In practice, individual sentences are never presented to the neural network as training-examples. Rather, only (context -> target_word) training-examples are presented, as extracted from the sentences. These have no necessary connection to their source sentences – they could hypothetically be further shuffled before presentation to the neural network, to interleave examples from different sentences. (The code doesn't do this, but my guess would be it might offer some slight quality advantage but also a slight slowdown from the extra shuffling and lesser cache-locality.)

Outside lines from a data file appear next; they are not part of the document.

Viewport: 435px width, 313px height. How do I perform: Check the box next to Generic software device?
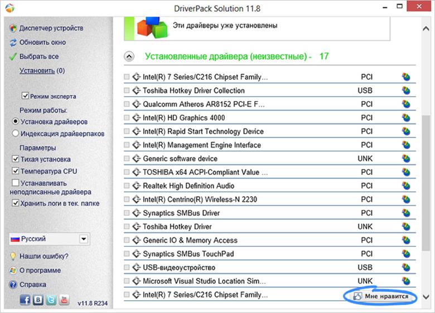click(127, 159)
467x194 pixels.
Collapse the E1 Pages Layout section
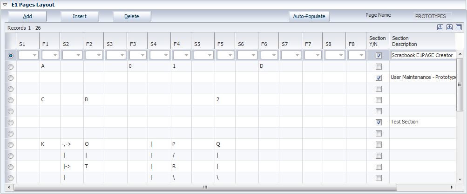(5, 5)
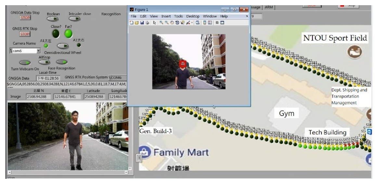Screen dimensions: 378x184
Task: Switch the Turn Webcam On toggle
Action: pyautogui.click(x=25, y=63)
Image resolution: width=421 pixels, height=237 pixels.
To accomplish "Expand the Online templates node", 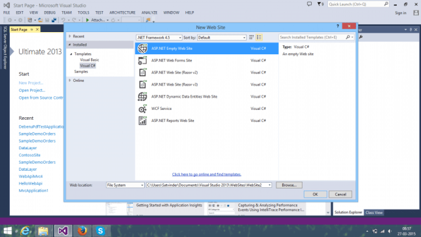I will [70, 81].

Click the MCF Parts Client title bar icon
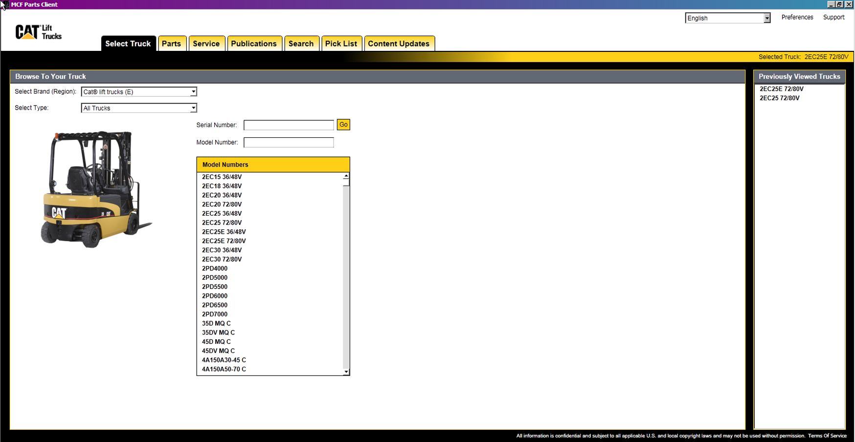click(x=4, y=4)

Of course, the contexts differ in each mode. In Word2Vec skip-gram, 'context' is a single nearby word. In Word2Vec CBOW, 'context' is an average of nearby words. In Doc2Vec DBOW, 'context' is a single vector for a full paragraph. In Doc2Vec DBOW, 'context' is an average of nearby words and the full-paragraph vector. But in none of these cases does the value of 'context' vary based on either the count of words of the originating text-example ('sentence') or count of words in the full corpus.

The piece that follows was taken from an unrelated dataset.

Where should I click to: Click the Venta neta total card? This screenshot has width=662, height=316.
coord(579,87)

I can think of a vaguely-related issue in Doc2Vec where the length of each text-example could be relevant (but isn't addressed by the 'Paragraph Vectors' paper or current implementing code).
In Doc2Vec, since the usual practice is to give each text-example a unique doc-vector, there is the issue that text-examples with wildly different lengths create different amounts of training for their corresponding doc-vectors. For example, if you have text-example A of 10 words, and text-example B of 1000 words, then the doc-A vector will get 10 training-cycles for every 1000 training-cycles that the doc-B vector gets.

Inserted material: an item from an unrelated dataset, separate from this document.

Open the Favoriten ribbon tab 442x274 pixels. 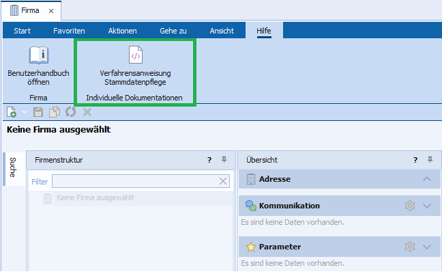(69, 31)
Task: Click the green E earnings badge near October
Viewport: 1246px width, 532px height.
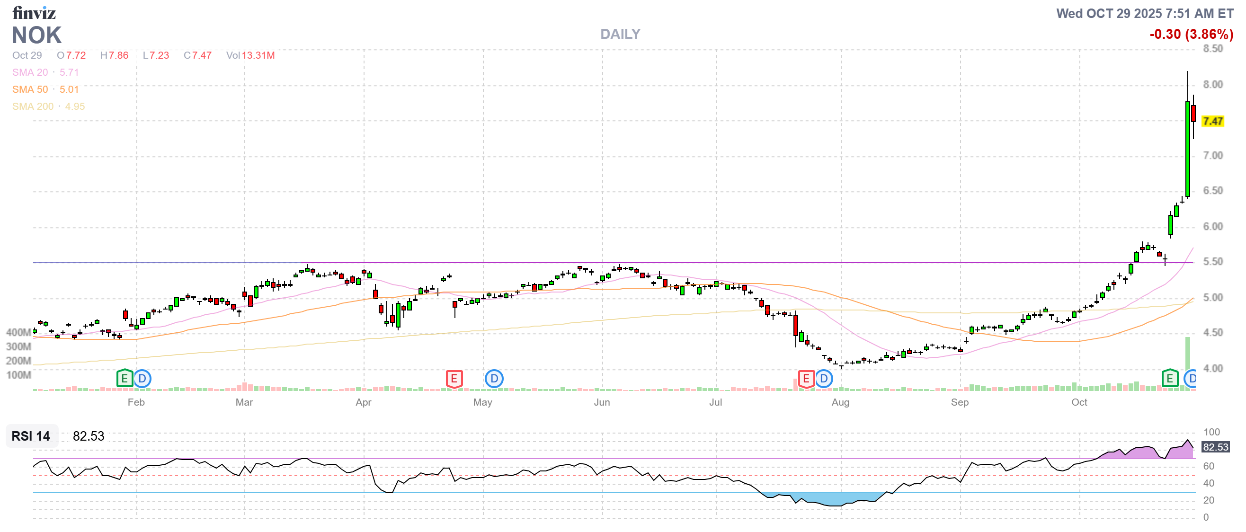Action: pyautogui.click(x=1170, y=378)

In the logic of the unsupervised neural-network training, this makes sense: it's trying to predict words from contexts, there are 100x more words to predict in B, so that model is far more tuned for the 1000 words than the 10. But since downstream tasks may consider the 'A' and 'B' documents of equal importance, this might not be ideal for those other tasks.
There's no current code to tune for such imbalances, but it might plausibly make sense to either over-sample the small documents (artificially repeat them), or perhaps scale the learning-rate for individual training-examples based on the word-length of the text-example from which they originated. In those cases, a scaling would be happening based on word-lengths. But not in 'Paragraph Vectors' as described in the original paper or currently implemented.
- Gordon